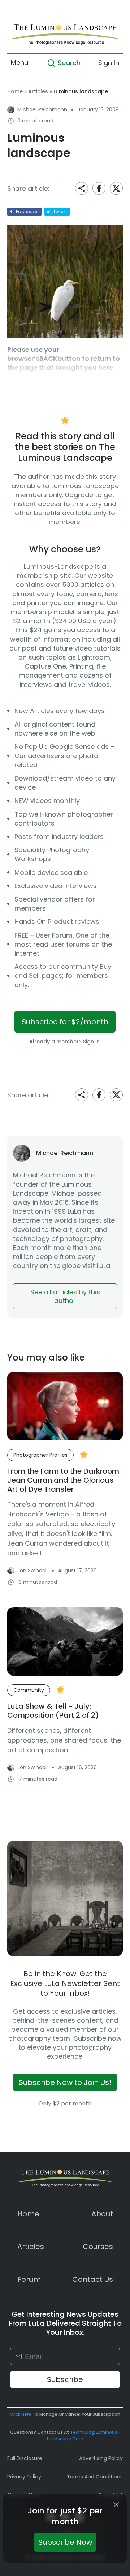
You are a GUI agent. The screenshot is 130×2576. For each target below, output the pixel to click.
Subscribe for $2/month (65, 1022)
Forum (29, 2279)
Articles (38, 91)
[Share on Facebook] (98, 188)
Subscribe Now (65, 2542)
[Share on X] (116, 188)
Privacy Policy (24, 2476)
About (102, 2214)
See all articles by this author (65, 1296)
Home (15, 91)
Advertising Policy (101, 2458)
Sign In (108, 62)
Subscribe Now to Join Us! (65, 2082)
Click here (20, 2414)
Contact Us (92, 2279)
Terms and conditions (95, 2476)
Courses (98, 2247)
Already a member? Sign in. (65, 1041)
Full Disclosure (24, 2458)
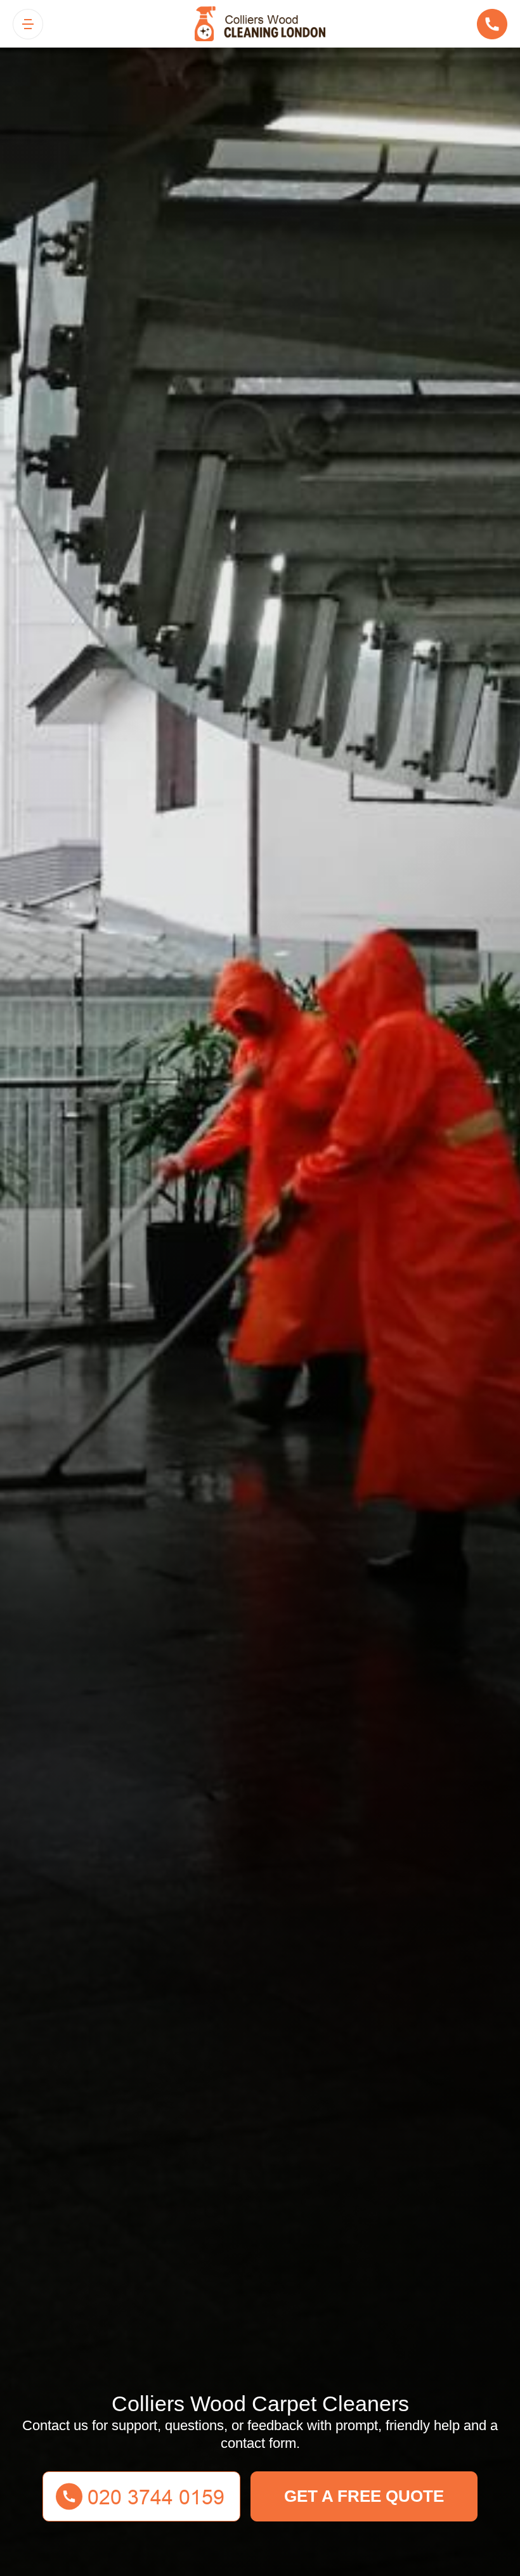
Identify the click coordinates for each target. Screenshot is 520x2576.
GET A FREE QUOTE (364, 2496)
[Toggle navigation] (28, 24)
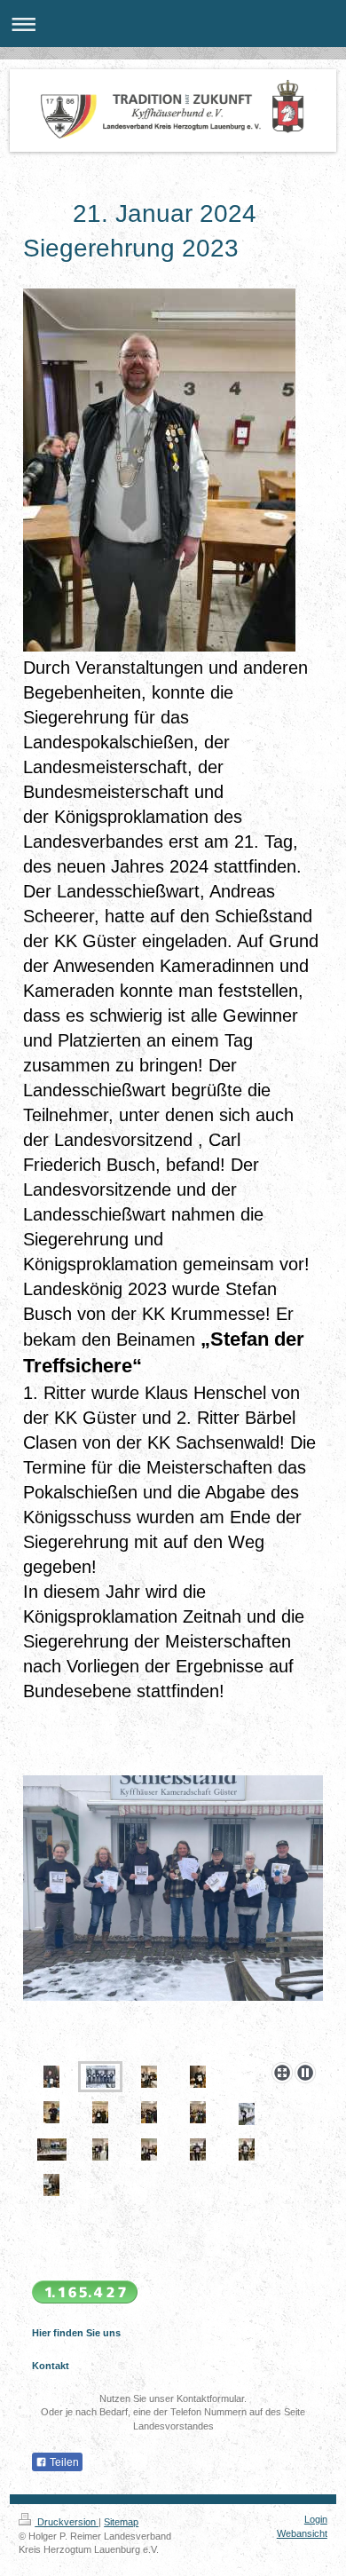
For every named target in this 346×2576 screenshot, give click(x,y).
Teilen (63, 2462)
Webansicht (302, 2533)
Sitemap (121, 2522)
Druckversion (66, 2522)
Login (315, 2519)
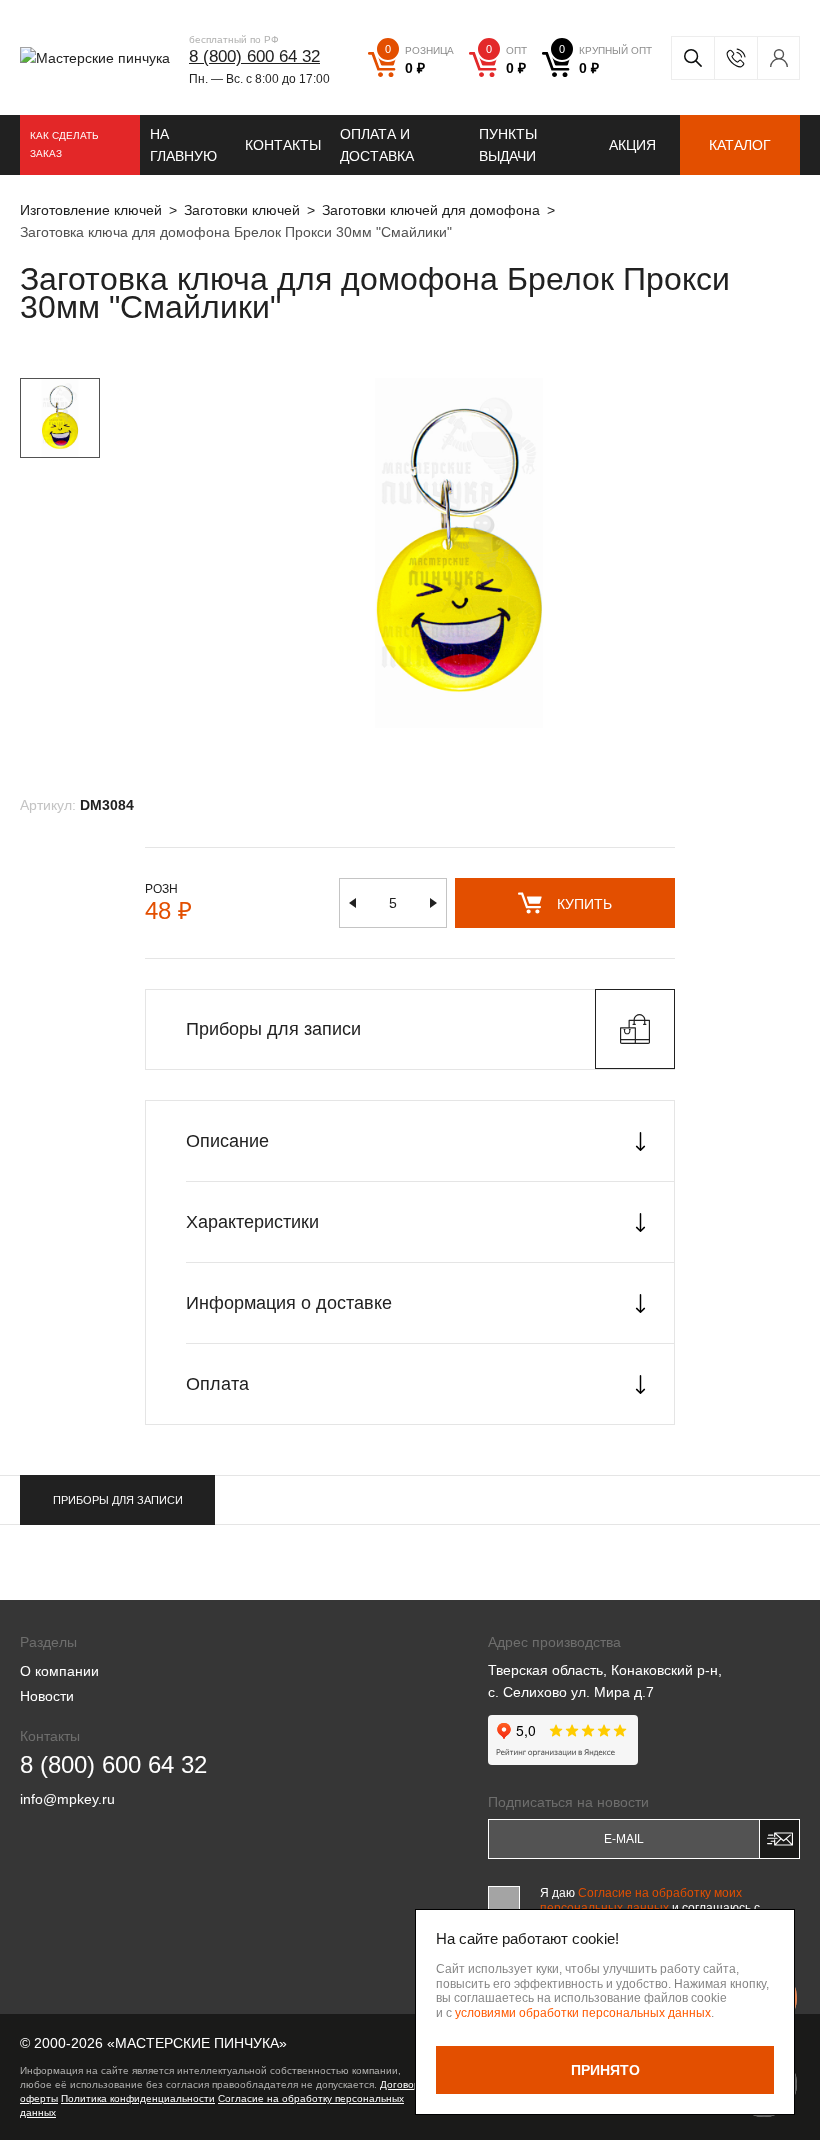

### Task prompt
Which lines above include the word "target"? Show each one.

### Solution for this task
You are a GUI agent. The screenshot is 130×2576. For each target below, output the pixel to click.
Identify the click coordinates for each target. Screenshot is 520x2576.
For every named target in this 346×2576 screenshot, give click(x,y).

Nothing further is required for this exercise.